The Cardinals -- whose last previous playoff victory had come 51 years ago when Harry Truman was president and owner Bill Bidwill, who's no Adam Sandler, was the team's water boy -- then shocked a Dallas team that had beaten them 16 times in the last 17 meetings.
The veteran Cowboys team seemed to know it wasn't good enough to go to the Super Bowl and decided not to delay its playoff exit another week.
That victory earned the Cardinals a trip to Minnesota.
The Cardinals have nothing to lose but the game, which they are likely to do. Just getting this far makes their season a success.
The Vikings, by contrast, are just getting started, and everything is going their way. The Cardinals' victory at Dallas means they didn't have to face the Green Bay-San Francisco winner in the first round.
And when Green Bay lost, the Vikings avoided any chance of having to play their division rival a third time.
The Vikings finished the season 15-1, and the only two previous teams to post that record (San Francisco in 1984 and Chicago in 1985) won the Super Bowl.
"When people have seen us play, everybody expects us to be the best," said cornerback Jimmy Hitchcock.
Former Raven Leroy Hoard doesn't worry about the expectations.
"There's no real burden. You have to set goals for yourself. We haven't set a goal for ourselves that we haven't reached," Hoard said.

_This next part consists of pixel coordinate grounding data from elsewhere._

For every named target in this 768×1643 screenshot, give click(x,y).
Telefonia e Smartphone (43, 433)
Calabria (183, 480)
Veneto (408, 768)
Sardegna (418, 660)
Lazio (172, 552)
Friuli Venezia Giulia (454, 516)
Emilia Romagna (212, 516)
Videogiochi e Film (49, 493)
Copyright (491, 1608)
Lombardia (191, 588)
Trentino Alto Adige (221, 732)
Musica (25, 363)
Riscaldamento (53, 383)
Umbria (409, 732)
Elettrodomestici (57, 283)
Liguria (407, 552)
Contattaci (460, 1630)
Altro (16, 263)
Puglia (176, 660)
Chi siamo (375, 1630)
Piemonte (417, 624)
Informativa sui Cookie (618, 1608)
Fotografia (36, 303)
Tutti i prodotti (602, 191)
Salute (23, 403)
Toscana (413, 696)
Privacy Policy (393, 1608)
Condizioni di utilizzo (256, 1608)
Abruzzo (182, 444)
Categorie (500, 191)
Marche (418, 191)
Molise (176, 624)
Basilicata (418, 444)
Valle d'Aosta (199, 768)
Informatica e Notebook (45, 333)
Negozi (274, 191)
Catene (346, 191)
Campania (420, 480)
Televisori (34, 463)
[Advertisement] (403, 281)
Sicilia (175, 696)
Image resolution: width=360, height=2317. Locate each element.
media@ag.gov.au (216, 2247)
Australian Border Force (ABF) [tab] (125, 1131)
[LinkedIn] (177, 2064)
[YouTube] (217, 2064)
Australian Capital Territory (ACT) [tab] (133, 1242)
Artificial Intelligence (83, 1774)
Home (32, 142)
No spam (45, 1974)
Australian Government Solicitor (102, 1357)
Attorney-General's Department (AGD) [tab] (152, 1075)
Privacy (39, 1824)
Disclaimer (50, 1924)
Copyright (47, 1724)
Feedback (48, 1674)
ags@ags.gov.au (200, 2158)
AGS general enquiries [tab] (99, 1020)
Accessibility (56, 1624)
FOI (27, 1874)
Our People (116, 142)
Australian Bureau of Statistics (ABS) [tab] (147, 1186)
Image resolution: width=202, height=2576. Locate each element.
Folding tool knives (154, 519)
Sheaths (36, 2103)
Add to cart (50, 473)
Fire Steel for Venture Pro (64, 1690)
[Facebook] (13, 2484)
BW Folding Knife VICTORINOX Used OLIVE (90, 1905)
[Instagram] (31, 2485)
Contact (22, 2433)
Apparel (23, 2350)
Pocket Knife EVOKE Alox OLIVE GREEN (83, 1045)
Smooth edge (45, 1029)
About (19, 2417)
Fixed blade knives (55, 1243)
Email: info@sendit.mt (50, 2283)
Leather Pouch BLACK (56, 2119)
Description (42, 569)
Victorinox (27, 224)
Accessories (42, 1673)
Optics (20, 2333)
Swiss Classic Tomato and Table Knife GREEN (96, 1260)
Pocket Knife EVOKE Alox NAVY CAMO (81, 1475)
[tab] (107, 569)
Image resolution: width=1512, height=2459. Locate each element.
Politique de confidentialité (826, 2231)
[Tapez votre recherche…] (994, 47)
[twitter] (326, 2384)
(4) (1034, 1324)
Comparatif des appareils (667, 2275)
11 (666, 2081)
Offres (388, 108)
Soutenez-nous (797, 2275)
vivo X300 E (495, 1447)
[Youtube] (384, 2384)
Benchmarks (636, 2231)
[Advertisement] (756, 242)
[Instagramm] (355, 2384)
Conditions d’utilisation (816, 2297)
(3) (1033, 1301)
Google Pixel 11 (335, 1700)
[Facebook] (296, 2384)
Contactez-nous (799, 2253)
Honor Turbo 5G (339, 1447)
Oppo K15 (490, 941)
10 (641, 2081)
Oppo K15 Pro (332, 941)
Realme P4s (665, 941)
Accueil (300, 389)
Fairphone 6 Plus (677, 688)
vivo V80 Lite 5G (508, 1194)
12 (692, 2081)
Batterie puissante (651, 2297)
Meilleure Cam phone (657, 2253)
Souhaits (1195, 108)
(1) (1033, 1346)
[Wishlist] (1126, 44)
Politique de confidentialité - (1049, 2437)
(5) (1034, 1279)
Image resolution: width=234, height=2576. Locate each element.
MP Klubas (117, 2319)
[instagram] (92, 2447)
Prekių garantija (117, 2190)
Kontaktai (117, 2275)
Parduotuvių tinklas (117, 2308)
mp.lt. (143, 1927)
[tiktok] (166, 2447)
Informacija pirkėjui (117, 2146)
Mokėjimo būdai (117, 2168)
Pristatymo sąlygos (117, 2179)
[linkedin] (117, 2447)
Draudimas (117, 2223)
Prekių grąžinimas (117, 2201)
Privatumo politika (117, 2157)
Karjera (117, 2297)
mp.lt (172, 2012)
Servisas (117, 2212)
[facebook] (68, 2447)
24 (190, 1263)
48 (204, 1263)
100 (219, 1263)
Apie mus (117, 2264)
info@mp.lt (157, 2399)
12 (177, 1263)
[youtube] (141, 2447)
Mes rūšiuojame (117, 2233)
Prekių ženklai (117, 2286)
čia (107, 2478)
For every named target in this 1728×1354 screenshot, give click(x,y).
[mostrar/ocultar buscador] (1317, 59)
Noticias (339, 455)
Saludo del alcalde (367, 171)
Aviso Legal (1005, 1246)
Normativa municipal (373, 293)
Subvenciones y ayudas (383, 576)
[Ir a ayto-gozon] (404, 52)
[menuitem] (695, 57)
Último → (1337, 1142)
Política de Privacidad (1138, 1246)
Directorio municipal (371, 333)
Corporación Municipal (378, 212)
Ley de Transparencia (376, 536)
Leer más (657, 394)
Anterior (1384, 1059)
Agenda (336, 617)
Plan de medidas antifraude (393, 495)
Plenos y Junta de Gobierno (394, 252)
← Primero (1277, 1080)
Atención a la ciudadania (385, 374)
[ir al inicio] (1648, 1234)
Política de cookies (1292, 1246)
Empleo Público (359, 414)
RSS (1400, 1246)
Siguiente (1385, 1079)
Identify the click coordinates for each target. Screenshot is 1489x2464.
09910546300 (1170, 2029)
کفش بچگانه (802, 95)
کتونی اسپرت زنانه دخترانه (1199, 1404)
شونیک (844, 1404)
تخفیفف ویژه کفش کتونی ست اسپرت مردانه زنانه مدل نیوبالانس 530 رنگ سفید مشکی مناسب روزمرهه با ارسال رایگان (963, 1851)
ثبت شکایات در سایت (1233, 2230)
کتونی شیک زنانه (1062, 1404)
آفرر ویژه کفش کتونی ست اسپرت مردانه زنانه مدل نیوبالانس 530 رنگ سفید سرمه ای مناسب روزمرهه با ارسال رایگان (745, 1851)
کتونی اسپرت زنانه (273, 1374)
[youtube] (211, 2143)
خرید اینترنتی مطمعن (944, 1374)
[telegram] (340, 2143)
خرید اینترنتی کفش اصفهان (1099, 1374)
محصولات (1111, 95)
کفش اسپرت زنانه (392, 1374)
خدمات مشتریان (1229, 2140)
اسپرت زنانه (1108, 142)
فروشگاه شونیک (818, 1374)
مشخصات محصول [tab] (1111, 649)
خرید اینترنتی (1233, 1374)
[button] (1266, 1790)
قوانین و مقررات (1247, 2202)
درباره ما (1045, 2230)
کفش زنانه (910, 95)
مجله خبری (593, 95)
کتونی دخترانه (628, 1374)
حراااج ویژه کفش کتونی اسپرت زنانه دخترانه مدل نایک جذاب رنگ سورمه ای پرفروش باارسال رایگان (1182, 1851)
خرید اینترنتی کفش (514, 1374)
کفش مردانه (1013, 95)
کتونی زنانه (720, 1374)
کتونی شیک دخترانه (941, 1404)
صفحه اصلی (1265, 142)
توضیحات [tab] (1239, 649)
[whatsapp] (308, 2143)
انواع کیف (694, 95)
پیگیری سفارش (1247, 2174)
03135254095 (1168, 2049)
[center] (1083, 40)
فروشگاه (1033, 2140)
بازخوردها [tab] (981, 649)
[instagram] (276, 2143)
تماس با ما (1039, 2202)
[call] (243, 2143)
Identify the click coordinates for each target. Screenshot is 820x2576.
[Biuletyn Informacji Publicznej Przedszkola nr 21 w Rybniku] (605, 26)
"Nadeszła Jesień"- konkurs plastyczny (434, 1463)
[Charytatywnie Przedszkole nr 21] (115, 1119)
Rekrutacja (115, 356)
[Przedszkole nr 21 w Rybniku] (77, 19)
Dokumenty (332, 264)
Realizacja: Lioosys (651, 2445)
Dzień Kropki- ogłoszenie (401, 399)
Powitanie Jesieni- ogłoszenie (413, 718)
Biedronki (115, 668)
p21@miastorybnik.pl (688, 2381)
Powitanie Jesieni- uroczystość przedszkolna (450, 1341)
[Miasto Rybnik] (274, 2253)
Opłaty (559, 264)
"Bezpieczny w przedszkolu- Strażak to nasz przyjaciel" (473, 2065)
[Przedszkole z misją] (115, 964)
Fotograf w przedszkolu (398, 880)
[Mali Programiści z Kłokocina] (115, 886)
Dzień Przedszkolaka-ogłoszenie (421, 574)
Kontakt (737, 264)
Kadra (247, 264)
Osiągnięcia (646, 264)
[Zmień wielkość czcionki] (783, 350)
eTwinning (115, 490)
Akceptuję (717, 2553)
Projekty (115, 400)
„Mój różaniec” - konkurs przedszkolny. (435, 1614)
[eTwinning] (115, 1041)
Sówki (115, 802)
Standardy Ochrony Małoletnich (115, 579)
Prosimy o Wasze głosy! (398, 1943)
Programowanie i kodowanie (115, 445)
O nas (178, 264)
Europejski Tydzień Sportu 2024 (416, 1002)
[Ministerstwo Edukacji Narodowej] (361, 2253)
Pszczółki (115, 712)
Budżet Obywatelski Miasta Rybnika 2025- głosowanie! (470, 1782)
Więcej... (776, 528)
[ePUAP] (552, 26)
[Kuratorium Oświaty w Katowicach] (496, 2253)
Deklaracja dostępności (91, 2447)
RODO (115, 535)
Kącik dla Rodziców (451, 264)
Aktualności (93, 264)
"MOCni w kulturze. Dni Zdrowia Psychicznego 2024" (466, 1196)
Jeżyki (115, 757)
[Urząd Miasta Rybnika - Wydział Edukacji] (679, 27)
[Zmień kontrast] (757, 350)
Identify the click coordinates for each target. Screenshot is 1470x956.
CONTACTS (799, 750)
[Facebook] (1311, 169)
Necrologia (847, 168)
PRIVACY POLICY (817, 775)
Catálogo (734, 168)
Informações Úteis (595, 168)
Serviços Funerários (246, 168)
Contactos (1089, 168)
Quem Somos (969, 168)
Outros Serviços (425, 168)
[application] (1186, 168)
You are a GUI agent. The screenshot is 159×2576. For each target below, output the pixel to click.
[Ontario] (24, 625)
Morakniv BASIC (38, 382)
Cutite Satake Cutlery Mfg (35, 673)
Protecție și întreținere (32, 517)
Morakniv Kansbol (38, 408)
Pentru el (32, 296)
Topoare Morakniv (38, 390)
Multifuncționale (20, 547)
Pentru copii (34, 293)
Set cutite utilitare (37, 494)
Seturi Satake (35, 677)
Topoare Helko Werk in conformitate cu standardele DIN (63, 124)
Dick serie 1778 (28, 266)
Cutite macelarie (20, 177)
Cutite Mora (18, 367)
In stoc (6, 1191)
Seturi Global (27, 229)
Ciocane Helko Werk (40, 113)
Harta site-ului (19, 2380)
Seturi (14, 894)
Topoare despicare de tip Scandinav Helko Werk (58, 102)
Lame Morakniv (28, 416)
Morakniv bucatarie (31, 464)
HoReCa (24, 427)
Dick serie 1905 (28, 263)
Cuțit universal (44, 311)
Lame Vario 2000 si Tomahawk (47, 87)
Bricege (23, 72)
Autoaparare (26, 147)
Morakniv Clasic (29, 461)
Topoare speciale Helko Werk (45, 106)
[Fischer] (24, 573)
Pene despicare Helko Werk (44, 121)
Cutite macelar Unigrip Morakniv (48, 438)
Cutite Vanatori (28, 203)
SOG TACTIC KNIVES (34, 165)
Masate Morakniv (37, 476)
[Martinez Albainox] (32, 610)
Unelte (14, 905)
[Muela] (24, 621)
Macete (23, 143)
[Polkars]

The only interesting facet of this game is the matchup of Cardinals cornerback Aeneas Williams, who shut down Michael Irvin last week, against rookie wonder Randy Moss.
Moss, who refused to give an interview when he was named rookie of the year, gave Williams a backhanded compliment.
"They are average corners with the exception of Aeneas Williams being a Pro Bowl player. He raises their level above average. We know we have to be on our game," he said.
But even if they shut down Moss, the Vikings have Cris Carter and Jake Reed as targets for Randall Cunningham. Then there's the running of Robert Smith and Hoard.
Cardinals coach Vince Tobin said: "I'm sure the Vikings are not that concerned about the Cardinals. It's hard to spot a weakness you can really hone in on. They set all those records and they didn't do it with mirrors."
Overconfidence could be a problem -- except that offensive coordinator Brian Billick wants to keep rolling up big stats for his pinball offense.
Billick wants to keep his resume up to date. He's almost certain to get a head coaching job at the end of the season -- he's the hot candidate now that George Seifert and Mike Holmgren have new homes.
Billick already has a 25-page resume that notes in the six years he's run the offense, the Vikings have scored more points, produced more yards, pass completions, first downs and third-down conversions than any other team.
If you want to check his facts, he'll give you a computer printout. He's a computer geek who needs only a couple of clicks to tell you how the Vikings are No. 2 in the league against the blitz, have scored 47 points on their first drives and have gone three-and-out just 26 times all year.
He's also created a category called "explosive plays." Those are plays of 20 yards or more. They've done that 85 times.
Billick likes to compare the Vikings to the 49ers in 1994, when Mike Shanahan was in his final year as offensive coordinator before going to Denver.
"That's the one I've always held personally as a benchmark," he said.
That means the Vikings aren't likely to take a conservative approach. Billick won't even go conservative and sit on the lead in the fourth quarter. He's always looking for more explosive plays.
That's why the question isn't whether the Cardinals are going to lose, it's whether they're going to be embarrassed.
The Cardinals hope to run the ball with Adrian Murrell and keep the Vikings' offense off the field as much as possible and make it respectable.
"You hope you don't get in a scoring contest with them," Tobin said.
Whatever kind of contest it is, all the odds favor the Vikings.